§ Work to complete
Give everything in the listing from the start down to the line containing "I will point(145,62)." as a Markdown table, with the columns Row and Line, leaving out blank lines.

*-*-*

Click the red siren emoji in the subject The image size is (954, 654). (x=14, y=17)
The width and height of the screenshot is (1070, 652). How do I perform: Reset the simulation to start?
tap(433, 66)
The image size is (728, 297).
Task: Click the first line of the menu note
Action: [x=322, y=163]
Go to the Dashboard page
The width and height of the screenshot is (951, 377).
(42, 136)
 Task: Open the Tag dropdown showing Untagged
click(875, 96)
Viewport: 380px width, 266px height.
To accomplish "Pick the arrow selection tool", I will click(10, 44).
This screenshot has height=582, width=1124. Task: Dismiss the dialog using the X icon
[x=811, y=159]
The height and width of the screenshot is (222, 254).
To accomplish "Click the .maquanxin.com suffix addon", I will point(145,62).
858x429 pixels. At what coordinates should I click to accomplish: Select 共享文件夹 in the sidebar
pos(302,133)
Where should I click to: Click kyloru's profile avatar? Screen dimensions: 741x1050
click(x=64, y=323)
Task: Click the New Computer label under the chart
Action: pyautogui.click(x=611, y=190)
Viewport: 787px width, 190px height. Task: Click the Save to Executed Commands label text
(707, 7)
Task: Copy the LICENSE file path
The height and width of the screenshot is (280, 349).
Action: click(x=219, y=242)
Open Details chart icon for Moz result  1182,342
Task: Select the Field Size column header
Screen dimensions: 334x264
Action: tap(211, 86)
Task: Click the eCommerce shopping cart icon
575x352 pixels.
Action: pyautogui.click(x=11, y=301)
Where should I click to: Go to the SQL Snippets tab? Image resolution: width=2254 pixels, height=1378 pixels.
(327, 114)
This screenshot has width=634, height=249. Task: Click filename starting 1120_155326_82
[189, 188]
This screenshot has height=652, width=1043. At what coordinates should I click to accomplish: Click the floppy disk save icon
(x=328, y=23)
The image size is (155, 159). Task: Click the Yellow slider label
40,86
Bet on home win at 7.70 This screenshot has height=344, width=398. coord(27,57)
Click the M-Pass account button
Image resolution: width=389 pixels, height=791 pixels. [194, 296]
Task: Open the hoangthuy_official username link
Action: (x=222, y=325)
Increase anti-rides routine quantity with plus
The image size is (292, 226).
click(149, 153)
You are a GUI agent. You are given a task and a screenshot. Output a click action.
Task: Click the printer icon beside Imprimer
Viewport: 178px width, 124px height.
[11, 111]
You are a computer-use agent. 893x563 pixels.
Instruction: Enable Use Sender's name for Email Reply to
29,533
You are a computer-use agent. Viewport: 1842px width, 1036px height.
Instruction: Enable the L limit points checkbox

*-*-*

§ Exercise solution
| Row | Line |
|---|---|
| 1 | Click the red siren emoji in the subject The image size is (954, 654). (x=14, y=17) |
| 2 | The width and height of the screenshot is (1070, 652). How do I perform: Reset the simulation to start? |
| 3 | tap(433, 66) |
| 4 | The image size is (728, 297). |
| 5 | Task: Click the first line of the menu note |
| 6 | Action: [x=322, y=163] |
| 7 | Go to the Dashboard page |
| 8 | The width and height of the screenshot is (951, 377). |
| 9 | (42, 136) |
| 10 |  Task: Open the Tag dropdown showing Untagged |
| 11 | click(875, 96) |
| 12 | Viewport: 380px width, 266px height. |
| 13 | To accomplish "Pick the arrow selection tool", I will click(10, 44). |
| 14 | This screenshot has height=582, width=1124. Task: Dismiss the dialog using the X icon |
| 15 | [x=811, y=159] |
| 16 | The height and width of the screenshot is (222, 254). |
| 17 | To accomplish "Click the .maquanxin.com suffix addon", I will point(145,62). |